Other duties as assigned.

Minimum Education & Experience : High School diploma or equivalent and 2 years of relevant experience required. Or equivalent combination of education and experience. Medical Terminology, experience with surgical / appointment scheduling software and electronic medical records preferred.

Knowledge, Skills and Abilities : Demonstrated customer relations skills required.

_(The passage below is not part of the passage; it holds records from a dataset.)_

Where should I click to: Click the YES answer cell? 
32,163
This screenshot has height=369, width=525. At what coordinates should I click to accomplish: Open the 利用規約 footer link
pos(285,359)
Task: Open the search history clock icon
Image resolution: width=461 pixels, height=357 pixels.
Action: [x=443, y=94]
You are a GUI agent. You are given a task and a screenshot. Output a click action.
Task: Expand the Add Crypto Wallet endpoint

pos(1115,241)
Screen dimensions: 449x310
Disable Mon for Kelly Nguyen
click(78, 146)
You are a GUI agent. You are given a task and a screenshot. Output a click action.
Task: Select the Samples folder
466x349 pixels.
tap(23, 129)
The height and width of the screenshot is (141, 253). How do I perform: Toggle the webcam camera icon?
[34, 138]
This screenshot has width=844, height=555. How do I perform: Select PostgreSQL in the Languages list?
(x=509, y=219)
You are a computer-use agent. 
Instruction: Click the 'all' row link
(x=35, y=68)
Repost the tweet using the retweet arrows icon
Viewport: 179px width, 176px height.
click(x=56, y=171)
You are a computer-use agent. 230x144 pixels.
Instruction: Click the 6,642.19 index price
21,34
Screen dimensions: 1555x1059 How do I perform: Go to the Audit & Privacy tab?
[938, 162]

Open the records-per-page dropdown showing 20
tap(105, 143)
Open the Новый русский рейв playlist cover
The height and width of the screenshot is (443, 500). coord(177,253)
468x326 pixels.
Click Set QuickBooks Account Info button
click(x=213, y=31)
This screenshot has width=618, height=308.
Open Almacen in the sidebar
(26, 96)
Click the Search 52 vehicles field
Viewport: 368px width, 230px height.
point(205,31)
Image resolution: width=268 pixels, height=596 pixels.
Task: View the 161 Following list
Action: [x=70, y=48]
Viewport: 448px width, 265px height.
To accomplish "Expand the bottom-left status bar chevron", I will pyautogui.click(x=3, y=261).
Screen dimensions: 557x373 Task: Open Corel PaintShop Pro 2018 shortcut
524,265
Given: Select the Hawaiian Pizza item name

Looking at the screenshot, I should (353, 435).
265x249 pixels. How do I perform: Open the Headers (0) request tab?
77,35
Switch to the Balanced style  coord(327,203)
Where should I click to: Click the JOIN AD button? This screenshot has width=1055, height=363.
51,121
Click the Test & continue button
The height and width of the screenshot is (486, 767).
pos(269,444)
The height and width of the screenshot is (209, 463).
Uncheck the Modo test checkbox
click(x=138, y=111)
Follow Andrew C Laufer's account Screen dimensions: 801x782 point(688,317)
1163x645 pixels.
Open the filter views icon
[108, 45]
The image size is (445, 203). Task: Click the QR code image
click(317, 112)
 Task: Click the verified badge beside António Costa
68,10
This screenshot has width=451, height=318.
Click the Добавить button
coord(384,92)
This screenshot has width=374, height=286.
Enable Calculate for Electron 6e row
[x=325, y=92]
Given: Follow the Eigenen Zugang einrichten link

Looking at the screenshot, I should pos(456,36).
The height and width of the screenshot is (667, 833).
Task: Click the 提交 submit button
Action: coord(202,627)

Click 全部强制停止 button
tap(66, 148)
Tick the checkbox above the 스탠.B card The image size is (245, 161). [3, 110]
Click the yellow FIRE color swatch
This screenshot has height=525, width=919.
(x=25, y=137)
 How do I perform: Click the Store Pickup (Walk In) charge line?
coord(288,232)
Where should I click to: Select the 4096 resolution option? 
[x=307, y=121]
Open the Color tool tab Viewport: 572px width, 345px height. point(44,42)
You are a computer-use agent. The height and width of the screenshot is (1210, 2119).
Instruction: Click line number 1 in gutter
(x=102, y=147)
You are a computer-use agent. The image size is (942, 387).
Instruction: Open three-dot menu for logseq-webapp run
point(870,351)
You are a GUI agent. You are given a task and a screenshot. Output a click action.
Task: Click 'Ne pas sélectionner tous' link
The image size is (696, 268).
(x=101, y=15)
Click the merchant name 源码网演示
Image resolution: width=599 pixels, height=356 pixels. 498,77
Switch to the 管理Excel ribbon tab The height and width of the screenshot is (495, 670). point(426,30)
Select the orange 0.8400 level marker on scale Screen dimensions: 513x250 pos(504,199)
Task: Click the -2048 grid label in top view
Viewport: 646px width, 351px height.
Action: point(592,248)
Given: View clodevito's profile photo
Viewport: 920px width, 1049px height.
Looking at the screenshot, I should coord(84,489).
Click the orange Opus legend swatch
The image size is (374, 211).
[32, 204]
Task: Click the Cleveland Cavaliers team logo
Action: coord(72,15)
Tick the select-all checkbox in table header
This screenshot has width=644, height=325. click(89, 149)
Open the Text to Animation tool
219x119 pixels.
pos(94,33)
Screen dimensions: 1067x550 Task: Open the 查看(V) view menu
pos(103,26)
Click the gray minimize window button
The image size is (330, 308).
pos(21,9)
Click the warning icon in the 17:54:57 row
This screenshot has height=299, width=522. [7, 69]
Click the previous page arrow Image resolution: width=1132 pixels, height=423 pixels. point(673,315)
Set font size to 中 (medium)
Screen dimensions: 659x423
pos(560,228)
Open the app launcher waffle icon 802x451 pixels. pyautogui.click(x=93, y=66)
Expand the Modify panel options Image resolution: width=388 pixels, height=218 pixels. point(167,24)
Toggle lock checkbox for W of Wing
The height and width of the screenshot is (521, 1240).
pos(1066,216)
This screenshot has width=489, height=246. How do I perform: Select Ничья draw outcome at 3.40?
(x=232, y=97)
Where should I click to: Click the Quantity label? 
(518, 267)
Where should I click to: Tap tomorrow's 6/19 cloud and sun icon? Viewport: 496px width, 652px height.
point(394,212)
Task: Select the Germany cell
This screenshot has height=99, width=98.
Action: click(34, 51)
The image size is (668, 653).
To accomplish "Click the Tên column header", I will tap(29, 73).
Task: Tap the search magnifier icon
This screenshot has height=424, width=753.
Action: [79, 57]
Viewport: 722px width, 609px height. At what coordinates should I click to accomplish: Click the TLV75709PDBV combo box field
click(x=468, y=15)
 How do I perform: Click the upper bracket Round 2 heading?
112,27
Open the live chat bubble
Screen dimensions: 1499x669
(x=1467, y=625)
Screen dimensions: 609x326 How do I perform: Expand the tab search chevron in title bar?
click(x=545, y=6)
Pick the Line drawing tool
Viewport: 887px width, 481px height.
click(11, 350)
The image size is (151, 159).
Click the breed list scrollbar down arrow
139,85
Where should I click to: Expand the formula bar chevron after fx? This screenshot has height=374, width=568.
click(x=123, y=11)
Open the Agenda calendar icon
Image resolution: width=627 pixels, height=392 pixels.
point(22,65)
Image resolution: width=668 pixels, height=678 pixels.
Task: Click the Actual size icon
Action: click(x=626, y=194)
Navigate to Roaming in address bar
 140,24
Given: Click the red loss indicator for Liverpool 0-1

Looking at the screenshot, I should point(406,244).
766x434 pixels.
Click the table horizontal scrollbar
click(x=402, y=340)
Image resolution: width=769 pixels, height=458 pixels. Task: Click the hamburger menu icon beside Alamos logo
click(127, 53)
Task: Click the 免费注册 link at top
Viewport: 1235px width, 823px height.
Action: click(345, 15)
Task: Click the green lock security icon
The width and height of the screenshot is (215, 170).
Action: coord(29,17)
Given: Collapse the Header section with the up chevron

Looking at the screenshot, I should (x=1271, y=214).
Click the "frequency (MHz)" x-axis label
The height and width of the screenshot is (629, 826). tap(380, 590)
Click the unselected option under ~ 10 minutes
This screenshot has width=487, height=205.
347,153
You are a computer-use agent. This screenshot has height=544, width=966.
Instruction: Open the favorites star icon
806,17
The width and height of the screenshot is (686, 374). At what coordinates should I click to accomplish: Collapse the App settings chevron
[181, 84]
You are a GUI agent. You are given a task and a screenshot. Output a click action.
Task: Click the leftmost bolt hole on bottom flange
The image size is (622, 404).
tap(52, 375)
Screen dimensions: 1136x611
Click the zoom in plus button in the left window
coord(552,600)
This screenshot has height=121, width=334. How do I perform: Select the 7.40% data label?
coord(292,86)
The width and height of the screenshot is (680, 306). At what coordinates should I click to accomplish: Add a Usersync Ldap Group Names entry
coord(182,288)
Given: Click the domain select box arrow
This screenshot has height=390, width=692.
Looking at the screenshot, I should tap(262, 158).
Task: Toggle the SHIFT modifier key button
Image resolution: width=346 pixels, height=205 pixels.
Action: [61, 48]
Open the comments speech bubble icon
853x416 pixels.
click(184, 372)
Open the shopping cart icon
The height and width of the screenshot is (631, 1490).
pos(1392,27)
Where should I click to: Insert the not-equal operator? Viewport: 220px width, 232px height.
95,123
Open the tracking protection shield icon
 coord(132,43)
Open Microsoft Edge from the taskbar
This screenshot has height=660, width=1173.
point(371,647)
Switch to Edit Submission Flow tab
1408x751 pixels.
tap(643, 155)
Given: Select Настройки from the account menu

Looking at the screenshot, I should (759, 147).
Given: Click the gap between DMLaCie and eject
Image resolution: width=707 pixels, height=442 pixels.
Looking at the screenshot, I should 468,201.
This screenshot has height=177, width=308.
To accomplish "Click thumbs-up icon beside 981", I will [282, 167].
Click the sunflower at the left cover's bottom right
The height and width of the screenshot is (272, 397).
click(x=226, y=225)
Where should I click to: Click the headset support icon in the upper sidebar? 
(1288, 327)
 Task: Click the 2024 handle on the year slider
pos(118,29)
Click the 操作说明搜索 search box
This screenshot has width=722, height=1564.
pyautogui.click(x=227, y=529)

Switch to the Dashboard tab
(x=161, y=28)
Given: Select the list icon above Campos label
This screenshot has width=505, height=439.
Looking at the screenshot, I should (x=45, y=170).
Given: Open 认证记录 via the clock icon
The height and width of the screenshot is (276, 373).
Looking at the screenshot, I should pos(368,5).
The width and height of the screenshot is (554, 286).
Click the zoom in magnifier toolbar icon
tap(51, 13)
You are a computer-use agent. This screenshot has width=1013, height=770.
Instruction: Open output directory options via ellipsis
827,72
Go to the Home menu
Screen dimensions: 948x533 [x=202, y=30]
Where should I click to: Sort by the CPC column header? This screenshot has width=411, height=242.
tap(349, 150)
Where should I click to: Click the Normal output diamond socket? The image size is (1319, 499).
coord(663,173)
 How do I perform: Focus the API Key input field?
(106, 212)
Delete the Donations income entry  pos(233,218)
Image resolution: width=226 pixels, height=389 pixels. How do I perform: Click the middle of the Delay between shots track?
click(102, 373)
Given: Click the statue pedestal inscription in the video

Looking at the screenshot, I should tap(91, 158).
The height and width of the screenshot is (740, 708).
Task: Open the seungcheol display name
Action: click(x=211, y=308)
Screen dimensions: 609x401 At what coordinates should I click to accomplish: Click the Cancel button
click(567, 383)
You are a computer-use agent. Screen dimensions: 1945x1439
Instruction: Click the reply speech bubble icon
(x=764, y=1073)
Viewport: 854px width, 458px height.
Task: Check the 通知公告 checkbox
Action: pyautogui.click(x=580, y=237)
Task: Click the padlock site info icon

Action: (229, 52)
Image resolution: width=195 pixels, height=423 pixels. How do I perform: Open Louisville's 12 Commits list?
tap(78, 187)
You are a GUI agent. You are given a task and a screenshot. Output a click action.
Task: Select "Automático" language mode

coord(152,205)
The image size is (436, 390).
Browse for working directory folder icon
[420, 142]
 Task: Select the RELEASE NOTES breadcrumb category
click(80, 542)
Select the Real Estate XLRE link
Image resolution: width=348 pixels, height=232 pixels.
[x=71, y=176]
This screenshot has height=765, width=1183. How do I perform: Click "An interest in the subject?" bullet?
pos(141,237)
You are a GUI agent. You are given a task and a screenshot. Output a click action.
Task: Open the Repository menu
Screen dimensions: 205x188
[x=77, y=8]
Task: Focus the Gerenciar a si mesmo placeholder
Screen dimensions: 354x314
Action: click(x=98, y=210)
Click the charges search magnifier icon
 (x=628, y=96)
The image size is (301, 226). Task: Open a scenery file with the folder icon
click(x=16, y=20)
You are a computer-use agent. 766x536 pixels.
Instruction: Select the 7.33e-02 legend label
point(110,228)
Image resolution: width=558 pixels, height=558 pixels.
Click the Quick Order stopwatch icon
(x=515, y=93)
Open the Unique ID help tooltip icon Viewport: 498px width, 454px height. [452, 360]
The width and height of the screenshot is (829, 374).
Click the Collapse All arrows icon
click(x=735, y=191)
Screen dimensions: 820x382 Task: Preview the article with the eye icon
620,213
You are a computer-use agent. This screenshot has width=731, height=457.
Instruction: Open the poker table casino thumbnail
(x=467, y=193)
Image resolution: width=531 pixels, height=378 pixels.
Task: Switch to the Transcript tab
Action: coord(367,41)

The University of Rochester is committed to fostering, cultivating, and preserving an inclusive and welcoming culture to advance the University's Mission to Learn, Discover, Heal, Create and Make the World Ever Better. In support of our values and those of our society, the University is committed to not discriminating on the basis of age, color, disability, ethnicity, gender identity or expression, genetic information, marital status, military / veteran status, national origin, race, religion, creed, sex, sexual orientation, citizenship status, or any other characteristic protected by federal, state, or local law (Protected Characteristics). This commitment extends to non-discrimination in the administration of our policies, admissions, employment, access, and recruitment of candidates, for all persons consistent with our values and based on applicable law.